To look at Classic Crust, you wouldn’t notice that the pizzeria’s kitchen also fulfills orders for WingSpot AZ, or Burger Spot, which Geiger also added. “They are additional restaurant concepts that exist in the virtual realm, and are primarily marketed on third-party marketplaces such as Grubhub, Uber Eats and Postmates,” he says.
With a year of testing under his belt, Geiger says, “We’ve been very successful going virtual and are looking at ways of expanding our virtual footprint. We’re considering opening a dedicated ghost kitchen in a shared Cloud kitchens facility. We’re also exploring the possibility of offering WingSpot licenses to other independent operators.”
Geiger has some advice for other pizzeria operators as they explore this revenue stream. “Be careful of licensing deals that take big commissions,” he says. “I’ve seen pitches from a half-dozen startups that are pitching various virtual kitchen concepts, and most of them are asking for 15- to 25-percent revenue share. By the time you add in the fees and food costs, you could end up providing all the work and getting less than half the revenue.”
With the buzz of ghost restaurants during the pandemic, many operators are asking is a cloud kitchen right for my concept? The answer to this question will require you dive deep into your business plan and overall concept goals.
Matt Vannini, a fourth-generation restaurateur and President of Restaurant Accounting Services Inc., a North American restaurant consulting and accounting firm says the basis of a ghost kitchen can be comparable to long ago established pizza models. “The closest example anyone had to a ‘ghost kitchen’ was arguably Pizza Hut delivery only,” he adds. “In the pizza space, that was already a conscious decision years ago. So, you were already there whether you use a commissary or whether you use a delivery-only model.”
Vannini’s firm works with nearly 2,000 restaurants, including a variety of pizza concepts. He points to several key areas that a ghost kitchen must have to be successful. “You need a residential infrastructure,” he says. “You need to be able to get product to people in a mass rate.”
He sees many cases where ghost operations are going in up-and-coming urban areas that lack the residential infrastructure. Contrary to traditional restaurant kitchens, Vannini warns that in ghost kitchens labor costs may come at a premium as the work is more food production based.

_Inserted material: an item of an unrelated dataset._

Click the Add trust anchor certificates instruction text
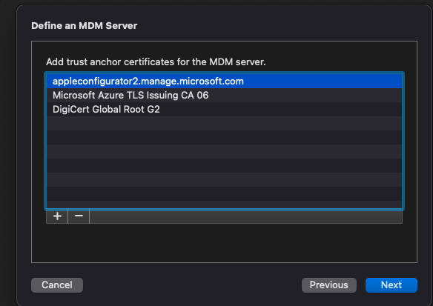The height and width of the screenshot is (306, 433). [x=156, y=61]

While Vannini doesn’t recommend a ghost operation as a viable option for a new brand, he does see it as an area of opportunity in brand expansion. “I see it as viable because it is under our control. We’re not trying to build a new brand there or inform a new brand there, we are trying to reaffirm the brand.”
During the pandemic Vannini has seen closed restaurants or catering spaces lease out to ghost operations. “Brilliant, take your overhead and give it to someone else who doesn’t have a footprint,” he says. “That is just a private version of a cloud kitchen.”
It’s difficult to predict what kind of impact virtual restaurants will have on traditional pizzeria models. The momentum of off-premise sales continues to skyrocket with all indications that virtual restaurants will continue to rise even after the pandemic subsides.
DENISE GREER is the Executive Editor of Pizza Today.